Frankl indica três caminhos que dão sentido à vida. O primeiro é através do trabalho ou da realização de um feito, o segundo passa pelo amor (o amor da forma mais ampla possível) e o terceiro, por meio do sofrimento. Sim, do sofrimento. Mas Frankl adverte: a terceira via só vale se não houver outro jeito. É o que ele chama de sofrimento nobre, aquele que não podemos evitar nem modificar. Então, precisamos transcendê-lo, extrair o melhor dele, transformá-lo numa realização. É quando brota a mais humana de nossas capacidades, a de transformar uma tragédia num triunfo pessoal, numa realização no nível humano. Nosso meio social está coalhado desses exemplos.

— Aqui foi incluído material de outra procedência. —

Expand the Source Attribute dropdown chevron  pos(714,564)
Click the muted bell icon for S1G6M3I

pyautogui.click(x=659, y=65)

Lucinha Araújo, mãe do cantor e compositor Cazuza, morto por causa da aids, em 1990, superou o sofrimento criando uma ONG para cuidar de crianças e adultos soropositivos. O cantor inglês Eric Clapton compôs uma de suas canções mais emotivas (Tears in Heaven, ou Lágrimas no Paraíso) em homenagem ao filho que morreu ao cair da janela de um apartamento. Ambos encontraram na tragédia dos filhos a síntese da filosofia de Nietzsche: "quem tem porque viver, pode suportar qualquer como viver". Descobriram que o sofrimento nos faz melhores, ainda quem nem todos consigam tirar a melhor lição da dor.